_Instructions to follow_
Rewrite the lines of the records below as a numbered list, omitting blank lines.

Word and element location data:
=====
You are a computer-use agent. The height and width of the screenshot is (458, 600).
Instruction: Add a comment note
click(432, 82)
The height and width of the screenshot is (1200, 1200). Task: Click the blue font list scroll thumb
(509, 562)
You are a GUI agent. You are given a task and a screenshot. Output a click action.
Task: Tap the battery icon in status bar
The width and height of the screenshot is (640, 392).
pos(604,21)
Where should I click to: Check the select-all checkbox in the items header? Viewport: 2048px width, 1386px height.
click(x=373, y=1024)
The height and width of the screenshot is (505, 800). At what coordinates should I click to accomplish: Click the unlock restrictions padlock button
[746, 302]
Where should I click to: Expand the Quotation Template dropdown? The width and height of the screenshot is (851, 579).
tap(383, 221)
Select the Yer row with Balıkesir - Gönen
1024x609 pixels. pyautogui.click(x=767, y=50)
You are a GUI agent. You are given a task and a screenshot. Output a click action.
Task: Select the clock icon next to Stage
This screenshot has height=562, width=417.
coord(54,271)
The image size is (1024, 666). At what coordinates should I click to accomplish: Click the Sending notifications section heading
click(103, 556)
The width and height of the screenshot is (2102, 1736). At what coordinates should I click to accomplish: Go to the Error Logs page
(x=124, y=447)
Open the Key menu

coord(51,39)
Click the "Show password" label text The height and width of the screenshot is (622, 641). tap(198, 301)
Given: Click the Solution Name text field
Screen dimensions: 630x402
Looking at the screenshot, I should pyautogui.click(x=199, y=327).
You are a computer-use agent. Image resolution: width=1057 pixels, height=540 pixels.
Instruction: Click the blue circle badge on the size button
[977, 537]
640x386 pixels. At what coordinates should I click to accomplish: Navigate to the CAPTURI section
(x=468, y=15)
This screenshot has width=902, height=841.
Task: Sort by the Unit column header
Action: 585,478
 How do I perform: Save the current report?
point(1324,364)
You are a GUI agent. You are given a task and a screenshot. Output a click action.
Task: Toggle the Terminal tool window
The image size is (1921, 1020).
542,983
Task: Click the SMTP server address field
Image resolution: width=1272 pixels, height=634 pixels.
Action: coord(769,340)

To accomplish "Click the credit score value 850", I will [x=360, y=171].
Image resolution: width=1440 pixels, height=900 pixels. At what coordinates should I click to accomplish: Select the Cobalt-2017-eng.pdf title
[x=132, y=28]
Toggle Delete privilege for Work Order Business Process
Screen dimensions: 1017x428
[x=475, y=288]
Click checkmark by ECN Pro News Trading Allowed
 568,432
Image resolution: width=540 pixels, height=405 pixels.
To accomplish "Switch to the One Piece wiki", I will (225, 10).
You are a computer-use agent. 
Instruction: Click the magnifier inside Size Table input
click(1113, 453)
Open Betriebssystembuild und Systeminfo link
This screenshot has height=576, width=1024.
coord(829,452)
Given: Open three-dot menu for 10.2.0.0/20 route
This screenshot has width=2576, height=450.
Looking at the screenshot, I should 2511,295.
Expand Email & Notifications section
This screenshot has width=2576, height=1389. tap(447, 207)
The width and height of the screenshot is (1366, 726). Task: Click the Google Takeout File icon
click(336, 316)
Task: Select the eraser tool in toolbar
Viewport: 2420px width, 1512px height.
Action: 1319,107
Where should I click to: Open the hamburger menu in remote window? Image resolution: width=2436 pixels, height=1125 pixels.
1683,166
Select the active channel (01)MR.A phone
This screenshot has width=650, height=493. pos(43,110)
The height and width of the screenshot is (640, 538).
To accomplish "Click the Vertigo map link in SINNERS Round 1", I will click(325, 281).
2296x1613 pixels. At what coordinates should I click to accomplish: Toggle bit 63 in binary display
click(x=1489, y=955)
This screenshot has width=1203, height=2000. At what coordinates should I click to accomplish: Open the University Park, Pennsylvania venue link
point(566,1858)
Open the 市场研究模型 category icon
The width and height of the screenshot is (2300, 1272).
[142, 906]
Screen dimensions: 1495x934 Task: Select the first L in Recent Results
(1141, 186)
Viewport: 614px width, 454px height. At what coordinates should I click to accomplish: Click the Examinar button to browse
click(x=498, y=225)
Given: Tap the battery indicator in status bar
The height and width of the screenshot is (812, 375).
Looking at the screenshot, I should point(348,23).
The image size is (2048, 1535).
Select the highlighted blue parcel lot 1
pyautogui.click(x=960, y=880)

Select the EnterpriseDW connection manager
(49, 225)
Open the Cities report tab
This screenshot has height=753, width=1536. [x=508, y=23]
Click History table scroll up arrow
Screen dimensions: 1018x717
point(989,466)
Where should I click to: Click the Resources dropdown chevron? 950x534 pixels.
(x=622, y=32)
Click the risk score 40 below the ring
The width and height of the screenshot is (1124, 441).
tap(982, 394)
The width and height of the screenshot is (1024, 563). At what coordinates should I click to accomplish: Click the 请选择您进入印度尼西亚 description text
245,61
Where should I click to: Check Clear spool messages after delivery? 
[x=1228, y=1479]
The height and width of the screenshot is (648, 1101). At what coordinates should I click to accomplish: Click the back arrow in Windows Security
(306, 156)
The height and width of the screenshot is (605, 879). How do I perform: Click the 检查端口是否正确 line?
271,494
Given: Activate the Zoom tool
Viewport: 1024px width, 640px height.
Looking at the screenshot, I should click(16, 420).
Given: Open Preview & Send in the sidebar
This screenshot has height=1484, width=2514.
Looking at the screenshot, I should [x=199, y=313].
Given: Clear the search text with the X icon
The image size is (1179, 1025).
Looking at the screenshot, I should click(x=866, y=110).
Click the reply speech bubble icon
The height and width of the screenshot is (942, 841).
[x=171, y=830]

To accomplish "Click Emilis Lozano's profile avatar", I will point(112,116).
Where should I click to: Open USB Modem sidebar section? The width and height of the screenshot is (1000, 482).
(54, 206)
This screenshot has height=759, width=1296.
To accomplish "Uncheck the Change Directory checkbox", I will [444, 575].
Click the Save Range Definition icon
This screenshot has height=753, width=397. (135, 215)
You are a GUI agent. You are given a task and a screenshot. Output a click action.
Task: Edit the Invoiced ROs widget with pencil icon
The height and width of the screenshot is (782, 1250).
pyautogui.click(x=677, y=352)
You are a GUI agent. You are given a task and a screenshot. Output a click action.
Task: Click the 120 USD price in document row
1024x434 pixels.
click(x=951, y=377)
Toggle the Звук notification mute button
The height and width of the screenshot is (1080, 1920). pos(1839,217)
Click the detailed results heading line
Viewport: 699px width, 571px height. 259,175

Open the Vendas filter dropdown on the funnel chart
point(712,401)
=====
_Output below_
1. You are a computer-use agent. The height and width of the screenshot is (458, 600).
2. Instruction: Add a comment note
3. click(432, 82)
4. The height and width of the screenshot is (1200, 1200). Task: Click the blue font list scroll thumb
5. (509, 562)
6. You are a GUI agent. You are given a task and a screenshot. Output a click action.
7. Task: Tap the battery icon in status bar
8. The width and height of the screenshot is (640, 392).
9. pos(604,21)
10. Where should I click to: Check the select-all checkbox in the items header? Viewport: 2048px width, 1386px height.
11. click(x=373, y=1024)
12. The height and width of the screenshot is (505, 800). At what coordinates should I click to accomplish: Click the unlock restrictions padlock button
13. [746, 302]
14. Where should I click to: Expand the Quotation Template dropdown? The width and height of the screenshot is (851, 579).
15. tap(383, 221)
16. Select the Yer row with Balıkesir - Gönen
17. 1024x609 pixels. pyautogui.click(x=767, y=50)
18. You are a GUI agent. You are given a task and a screenshot. Output a click action.
19. Task: Select the clock icon next to Stage
20. This screenshot has height=562, width=417.
21. coord(54,271)
22. The image size is (1024, 666). At what coordinates should I click to accomplish: Click the Sending notifications section heading
23. click(103, 556)
24. The width and height of the screenshot is (2102, 1736). At what coordinates should I click to accomplish: Go to the Error Logs page
25. (x=124, y=447)
26. Open the Key menu
27. coord(51,39)
28. Click the "Show password" label text The height and width of the screenshot is (622, 641). tap(198, 301)
29. Given: Click the Solution Name text field
30. Screen dimensions: 630x402
31. Looking at the screenshot, I should pyautogui.click(x=199, y=327).
32. You are a computer-use agent. Image resolution: width=1057 pixels, height=540 pixels.
33. Instruction: Click the blue circle badge on the size button
34. [977, 537]
35. 640x386 pixels. At what coordinates should I click to accomplish: Navigate to the CAPTURI section
36. (x=468, y=15)
37. This screenshot has width=902, height=841.
38. Task: Sort by the Unit column header
39. Action: 585,478
40.  How do I perform: Save the current report?
41. point(1324,364)
42. You are a GUI agent. You are given a task and a screenshot. Output a click action.
43. Task: Toggle the Terminal tool window
44. The image size is (1921, 1020).
45. 542,983
46. Task: Click the SMTP server address field
47. Image resolution: width=1272 pixels, height=634 pixels.
48. Action: coord(769,340)
49. To accomplish "Click the credit score value 850", I will [x=360, y=171].
50. Image resolution: width=1440 pixels, height=900 pixels. At what coordinates should I click to accomplish: Select the Cobalt-2017-eng.pdf title
51. [x=132, y=28]
52. Toggle Delete privilege for Work Order Business Process
53. Screen dimensions: 1017x428
54. [x=475, y=288]
55. Click checkmark by ECN Pro News Trading Allowed
56.  568,432
57. Image resolution: width=540 pixels, height=405 pixels.
58. To accomplish "Switch to the One Piece wiki", I will (225, 10).
59. You are a computer-use agent. 
60. Instruction: Click the magnifier inside Size Table input
61. click(1113, 453)
62. Open Betriebssystembuild und Systeminfo link
63. This screenshot has height=576, width=1024.
64. coord(829,452)
65. Given: Open three-dot menu for 10.2.0.0/20 route
66. This screenshot has width=2576, height=450.
67. Looking at the screenshot, I should 2511,295.
68. Expand Email & Notifications section
69. This screenshot has width=2576, height=1389. tap(447, 207)
70. The width and height of the screenshot is (1366, 726). Task: Click the Google Takeout File icon
71. click(336, 316)
72. Task: Select the eraser tool in toolbar
73. Viewport: 2420px width, 1512px height.
74. Action: 1319,107
75. Where should I click to: Open the hamburger menu in remote window? Image resolution: width=2436 pixels, height=1125 pixels.
76. 1683,166
77. Select the active channel (01)MR.A phone
78. This screenshot has width=650, height=493. pos(43,110)
79. The height and width of the screenshot is (640, 538).
80. To accomplish "Click the Vertigo map link in SINNERS Round 1", I will click(325, 281).
81. 2296x1613 pixels. At what coordinates should I click to accomplish: Toggle bit 63 in binary display
82. click(x=1489, y=955)
83. This screenshot has width=1203, height=2000. At what coordinates should I click to accomplish: Open the University Park, Pennsylvania venue link
84. point(566,1858)
85. Open the 市场研究模型 category icon
86. The width and height of the screenshot is (2300, 1272).
87. [142, 906]
88. Screen dimensions: 1495x934 Task: Select the first L in Recent Results
89. (1141, 186)
90. Viewport: 614px width, 454px height. At what coordinates should I click to accomplish: Click the Examinar button to browse
91. click(x=498, y=225)
92. Given: Tap the battery indicator in status bar
93. The height and width of the screenshot is (812, 375).
94. Looking at the screenshot, I should point(348,23).
95. The image size is (2048, 1535).
96. Select the highlighted blue parcel lot 1
97. pyautogui.click(x=960, y=880)
98. Select the EnterpriseDW connection manager
99. (49, 225)
100. Open the Cities report tab
101. This screenshot has height=753, width=1536. [x=508, y=23]
102. Click History table scroll up arrow
103. Screen dimensions: 1018x717
104. point(989,466)
105. Where should I click to: Click the Resources dropdown chevron? 950x534 pixels.
106. (x=622, y=32)
107. Click the risk score 40 below the ring
108. The width and height of the screenshot is (1124, 441).
109. tap(982, 394)
110. The width and height of the screenshot is (1024, 563). At what coordinates should I click to accomplish: Click the 请选择您进入印度尼西亚 description text
111. 245,61
112. Where should I click to: Check Clear spool messages after delivery? 
113. [x=1228, y=1479]
114. The height and width of the screenshot is (648, 1101). At what coordinates should I click to accomplish: Click the back arrow in Windows Security
115. (306, 156)
116. The height and width of the screenshot is (605, 879). How do I perform: Click the 检查端口是否正确 line?
117. 271,494
118. Given: Activate the Zoom tool
119. Viewport: 1024px width, 640px height.
120. Looking at the screenshot, I should click(16, 420).
121. Given: Open Preview & Send in the sidebar
122. This screenshot has height=1484, width=2514.
123. Looking at the screenshot, I should [x=199, y=313].
124. Given: Clear the search text with the X icon
125. The image size is (1179, 1025).
126. Looking at the screenshot, I should click(x=866, y=110).
127. Click the reply speech bubble icon
128. The height and width of the screenshot is (942, 841).
129. [x=171, y=830]
130. To accomplish "Click Emilis Lozano's profile avatar", I will point(112,116).
131. Where should I click to: Open USB Modem sidebar section? The width and height of the screenshot is (1000, 482).
132. (54, 206)
133. This screenshot has height=759, width=1296.
134. To accomplish "Uncheck the Change Directory checkbox", I will [444, 575].
135. Click the Save Range Definition icon
136. This screenshot has height=753, width=397. (135, 215)
137. You are a GUI agent. You are given a task and a screenshot. Output a click action.
138. Task: Edit the Invoiced ROs widget with pencil icon
139. The height and width of the screenshot is (782, 1250).
140. pyautogui.click(x=677, y=352)
141. You are a GUI agent. You are given a task and a screenshot. Output a click action.
142. Task: Click the 120 USD price in document row
143. 1024x434 pixels.
144. click(x=951, y=377)
145. Toggle the Звук notification mute button
146. The height and width of the screenshot is (1080, 1920). pos(1839,217)
147. Click the detailed results heading line
148. Viewport: 699px width, 571px height. 259,175
149. Open the Vendas filter dropdown on the funnel chart
150. point(712,401)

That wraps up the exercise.